Challenge —
Could you return the items between the line holding "Given: Open the workspace switcher dropdown" and the line holding "The width and", inclusive, reproduced verbatim?

Extracted entries —

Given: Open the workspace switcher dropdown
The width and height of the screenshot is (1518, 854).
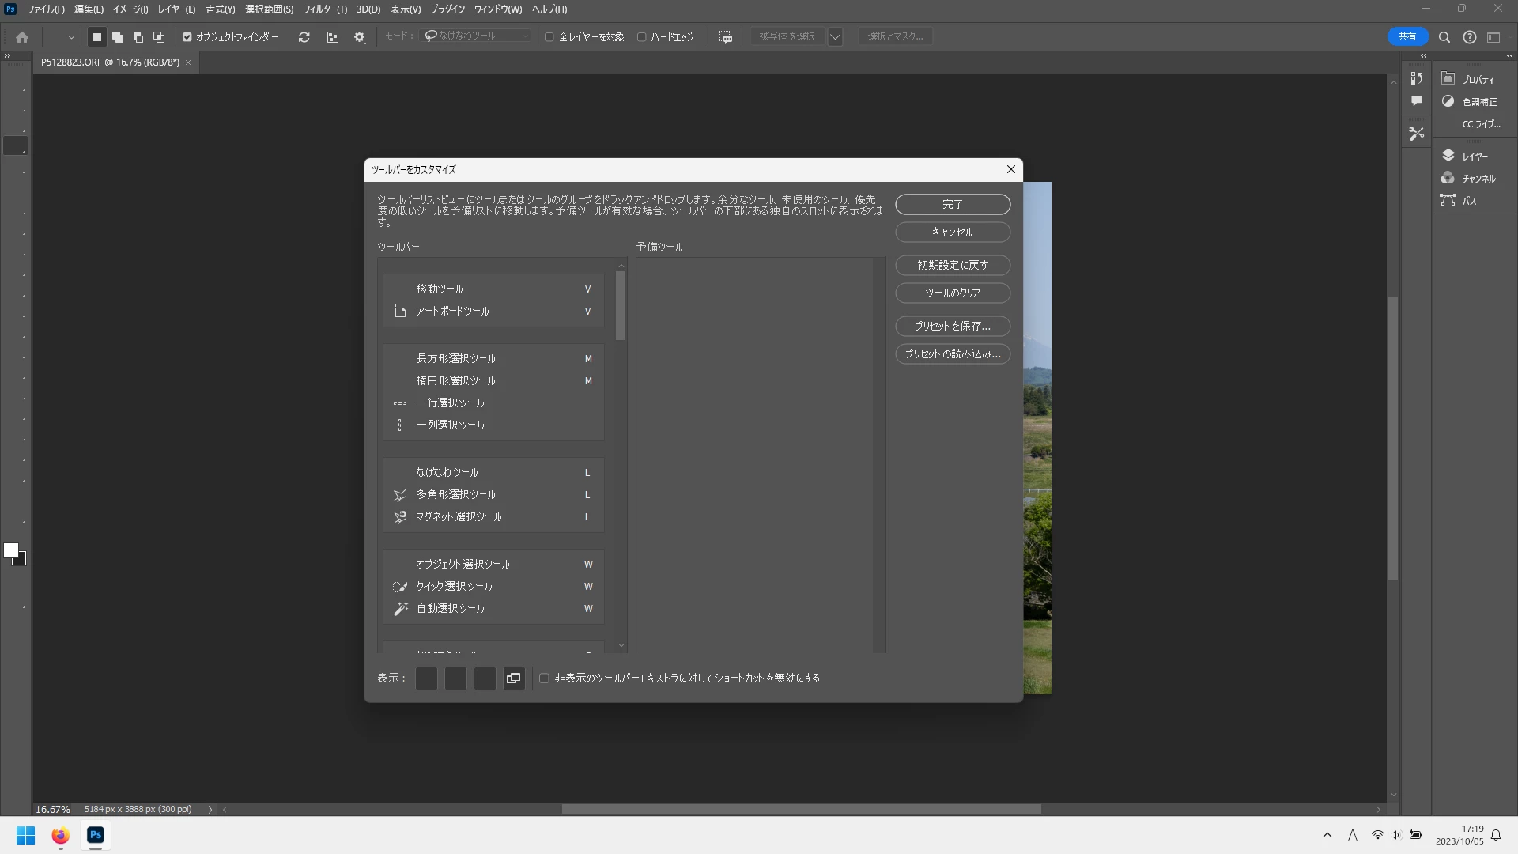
==
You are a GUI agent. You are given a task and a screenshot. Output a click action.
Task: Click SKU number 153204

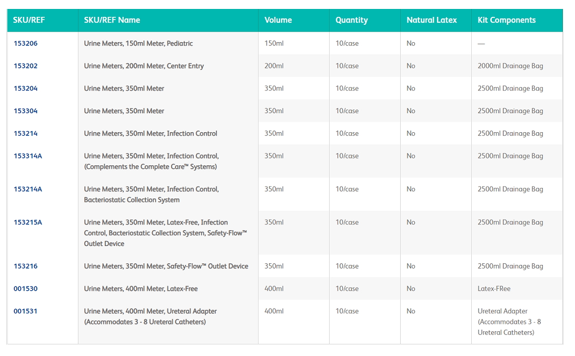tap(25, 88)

Solution for this task —
Given: Open the workspace switcher dropdown
The width and height of the screenshot is (1518, 854).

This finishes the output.